Copy the following records word for word, with no changes.

_Available records:_
* * *

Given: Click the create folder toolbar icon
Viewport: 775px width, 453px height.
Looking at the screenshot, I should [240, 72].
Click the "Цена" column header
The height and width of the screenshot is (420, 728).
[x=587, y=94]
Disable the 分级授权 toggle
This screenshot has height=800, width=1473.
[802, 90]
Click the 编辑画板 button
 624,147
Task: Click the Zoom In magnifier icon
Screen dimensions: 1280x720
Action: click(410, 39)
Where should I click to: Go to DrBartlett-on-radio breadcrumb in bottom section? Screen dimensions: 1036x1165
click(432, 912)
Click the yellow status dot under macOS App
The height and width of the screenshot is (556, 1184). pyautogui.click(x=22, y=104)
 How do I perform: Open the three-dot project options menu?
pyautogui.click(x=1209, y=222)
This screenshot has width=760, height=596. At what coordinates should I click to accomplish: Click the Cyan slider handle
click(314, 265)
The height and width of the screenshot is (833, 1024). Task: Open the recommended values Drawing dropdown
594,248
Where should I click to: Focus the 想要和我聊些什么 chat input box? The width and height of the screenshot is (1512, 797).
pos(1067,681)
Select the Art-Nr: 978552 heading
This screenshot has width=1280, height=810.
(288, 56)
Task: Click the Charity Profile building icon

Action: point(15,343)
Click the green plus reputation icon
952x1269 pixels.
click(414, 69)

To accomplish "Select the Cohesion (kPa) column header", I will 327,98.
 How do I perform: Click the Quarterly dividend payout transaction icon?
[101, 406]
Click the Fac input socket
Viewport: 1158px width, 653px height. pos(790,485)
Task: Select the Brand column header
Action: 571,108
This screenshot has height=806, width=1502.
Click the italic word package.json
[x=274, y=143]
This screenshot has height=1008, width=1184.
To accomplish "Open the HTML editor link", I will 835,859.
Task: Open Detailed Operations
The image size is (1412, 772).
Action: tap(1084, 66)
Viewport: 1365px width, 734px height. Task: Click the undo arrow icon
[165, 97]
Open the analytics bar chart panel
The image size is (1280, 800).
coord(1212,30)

* * *

_Task result:_
Given: Click the create folder toolbar icon
Viewport: 775px width, 453px height.
Looking at the screenshot, I should [240, 72].
Click the "Цена" column header
The height and width of the screenshot is (420, 728).
[x=587, y=94]
Disable the 分级授权 toggle
This screenshot has height=800, width=1473.
[802, 90]
Click the 编辑画板 button
 624,147
Task: Click the Zoom In magnifier icon
Screen dimensions: 1280x720
Action: click(410, 39)
Where should I click to: Go to DrBartlett-on-radio breadcrumb in bottom section? Screen dimensions: 1036x1165
click(432, 912)
Click the yellow status dot under macOS App
The height and width of the screenshot is (556, 1184). pyautogui.click(x=22, y=104)
 How do I perform: Open the three-dot project options menu?
pyautogui.click(x=1209, y=222)
This screenshot has width=760, height=596. At what coordinates should I click to accomplish: Click the Cyan slider handle
click(314, 265)
The height and width of the screenshot is (833, 1024). Task: Open the recommended values Drawing dropdown
594,248
Where should I click to: Focus the 想要和我聊些什么 chat input box? The width and height of the screenshot is (1512, 797).
pos(1067,681)
Select the Art-Nr: 978552 heading
This screenshot has width=1280, height=810.
(288, 56)
Task: Click the Charity Profile building icon

Action: point(15,343)
Click the green plus reputation icon
952x1269 pixels.
click(414, 69)

To accomplish "Select the Cohesion (kPa) column header", I will 327,98.
 How do I perform: Click the Quarterly dividend payout transaction icon?
[101, 406]
Click the Fac input socket
Viewport: 1158px width, 653px height. pos(790,485)
Task: Select the Brand column header
Action: 571,108
This screenshot has height=806, width=1502.
Click the italic word package.json
[x=274, y=143]
This screenshot has height=1008, width=1184.
To accomplish "Open the HTML editor link", I will 835,859.
Task: Open Detailed Operations
The image size is (1412, 772).
Action: tap(1084, 66)
Viewport: 1365px width, 734px height. Task: Click the undo arrow icon
[165, 97]
Open the analytics bar chart panel
The image size is (1280, 800).
coord(1212,30)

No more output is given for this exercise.